Pages: 1 [2] 3 :: one page |
|
Author |
Thread Statistics | Show CCP posts - 8 post(s) |
Irma Bondis
|
Posted - 2008.12.28 15:43:00 -
[31]
Originally by: Roy Batty68 So you guys reindex the major tables every downtime?
I would expect so... MS SQL server is in essence a fork of Sybase, and one of the major things with Sybase has always been indexes and the need to rebuild them after a large amount of changes have been made. Certainly when one uses clustered indexes (improved speed over non clustered indexes) then due to the nature of the cluster structure a lot of updates will result in a lot of empty spaces in the pages that make up the table. Thus once a day on a frequently updated table you will want to reorganize the table pages and reclaim some of the empty space in the table making the whole thing faster then it was before.

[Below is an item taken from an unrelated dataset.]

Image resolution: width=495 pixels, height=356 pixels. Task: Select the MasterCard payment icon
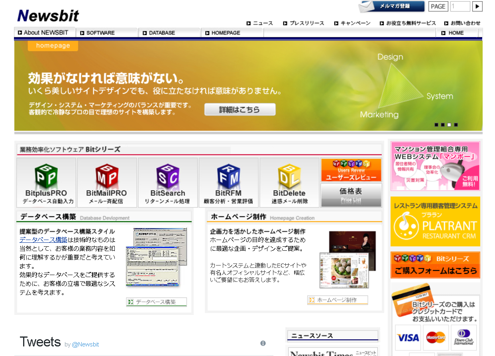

For a none clustered index you wills till want to do something like that even though the used space part is not so important the amount of data changes can make the index less then accurate and you will want to recalculate it, which is pretty much the same as making the database have a new look at the data and decide upon the best way to index it.
In short any and all databases with a lot of changes on a daily basis will need to have their indexes poked around from time to time in order to keep the index working as fast as possible.
For example: If you decide to split a 10.000 row table into 1000 parts ordering the first 1000 entries in the first part en the next 1000 in the next etc. Then assuming you are looking for data from the first 1000 entries the index will cause the database simply only evaluate the first set of data and ignore the rest. But when you do a couple of thousand insert/update/delete actions each day the index will very soon be point less as the data that was originally stored in the 1st set of a 1000 records might now belong (thanks to the updates) in the 10th set and maybe you now have 20.000 records thanks to all the inserts or only 1000 thanks to all the deletes. So what you do is you make the database have a fresh look at the table recalculate the best way to index the data in the table, basically rebuilding the index. In a very simple explanation that is why you would rebuild/reindex your tables every downtime.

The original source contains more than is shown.